Each line from the one containing "This screenshot has height=768, width=1162." through the end of the entries below should be transcribed exactly, and no other line.
__________
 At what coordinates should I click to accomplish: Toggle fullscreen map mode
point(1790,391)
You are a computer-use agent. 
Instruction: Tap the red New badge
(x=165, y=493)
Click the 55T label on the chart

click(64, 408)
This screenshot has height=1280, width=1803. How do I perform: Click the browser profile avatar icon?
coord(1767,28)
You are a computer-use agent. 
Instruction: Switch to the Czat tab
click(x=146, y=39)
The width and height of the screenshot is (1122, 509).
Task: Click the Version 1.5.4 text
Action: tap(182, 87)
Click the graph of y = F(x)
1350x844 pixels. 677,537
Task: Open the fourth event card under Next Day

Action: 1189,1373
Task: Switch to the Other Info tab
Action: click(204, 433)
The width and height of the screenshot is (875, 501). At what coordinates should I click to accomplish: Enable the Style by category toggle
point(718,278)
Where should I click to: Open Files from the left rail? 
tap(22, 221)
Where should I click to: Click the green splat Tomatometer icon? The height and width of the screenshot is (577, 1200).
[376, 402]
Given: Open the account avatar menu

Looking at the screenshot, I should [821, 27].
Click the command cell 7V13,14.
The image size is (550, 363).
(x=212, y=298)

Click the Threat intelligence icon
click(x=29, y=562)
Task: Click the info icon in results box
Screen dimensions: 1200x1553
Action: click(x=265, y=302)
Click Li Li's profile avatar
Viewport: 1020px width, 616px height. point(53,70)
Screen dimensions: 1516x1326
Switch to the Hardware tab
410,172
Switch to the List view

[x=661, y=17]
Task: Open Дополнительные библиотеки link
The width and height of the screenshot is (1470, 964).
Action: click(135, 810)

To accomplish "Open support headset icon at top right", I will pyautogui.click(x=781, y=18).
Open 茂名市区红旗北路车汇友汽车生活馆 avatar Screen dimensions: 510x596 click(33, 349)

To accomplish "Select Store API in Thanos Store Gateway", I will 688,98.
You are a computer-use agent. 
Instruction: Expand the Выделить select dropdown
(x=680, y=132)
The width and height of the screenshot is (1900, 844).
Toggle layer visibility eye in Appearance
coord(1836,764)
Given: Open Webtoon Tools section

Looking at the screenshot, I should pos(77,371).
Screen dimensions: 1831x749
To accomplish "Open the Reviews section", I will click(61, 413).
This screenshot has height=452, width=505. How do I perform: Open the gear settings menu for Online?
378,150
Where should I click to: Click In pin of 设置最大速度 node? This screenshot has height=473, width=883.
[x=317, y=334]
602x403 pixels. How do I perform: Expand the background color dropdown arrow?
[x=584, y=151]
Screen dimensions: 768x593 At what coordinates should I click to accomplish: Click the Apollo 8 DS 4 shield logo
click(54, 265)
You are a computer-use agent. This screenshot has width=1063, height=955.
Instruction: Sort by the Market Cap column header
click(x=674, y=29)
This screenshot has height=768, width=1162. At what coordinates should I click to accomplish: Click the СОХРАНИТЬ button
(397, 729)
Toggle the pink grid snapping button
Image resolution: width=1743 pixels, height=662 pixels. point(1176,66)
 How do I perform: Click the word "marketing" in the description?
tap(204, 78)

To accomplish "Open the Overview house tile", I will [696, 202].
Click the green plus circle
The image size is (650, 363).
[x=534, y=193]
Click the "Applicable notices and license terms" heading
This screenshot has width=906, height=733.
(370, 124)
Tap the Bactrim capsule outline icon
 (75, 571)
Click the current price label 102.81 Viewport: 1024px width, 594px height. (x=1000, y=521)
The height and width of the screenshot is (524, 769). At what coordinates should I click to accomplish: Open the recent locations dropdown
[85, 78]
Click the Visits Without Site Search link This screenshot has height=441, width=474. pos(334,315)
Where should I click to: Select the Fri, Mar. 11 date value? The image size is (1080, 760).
__________
**SOLVED EXERCISE**:
This screenshot has height=768, width=1162. At what coordinates should I click to accomplish: Click the СОХРАНИТЬ button
(397, 729)
Toggle the pink grid snapping button
Image resolution: width=1743 pixels, height=662 pixels. point(1176,66)
 How do I perform: Click the word "marketing" in the description?
tap(204, 78)

To accomplish "Open the Overview house tile", I will [696, 202].
Click the green plus circle
The image size is (650, 363).
[x=534, y=193]
Click the "Applicable notices and license terms" heading
This screenshot has width=906, height=733.
(370, 124)
Tap the Bactrim capsule outline icon
 (75, 571)
Click the current price label 102.81 Viewport: 1024px width, 594px height. (x=1000, y=521)
The height and width of the screenshot is (524, 769). At what coordinates should I click to accomplish: Open the recent locations dropdown
[85, 78]
Click the Visits Without Site Search link This screenshot has height=441, width=474. pos(334,315)
Where should I click to: Select the Fri, Mar. 11 date value? The image size is (1080, 760).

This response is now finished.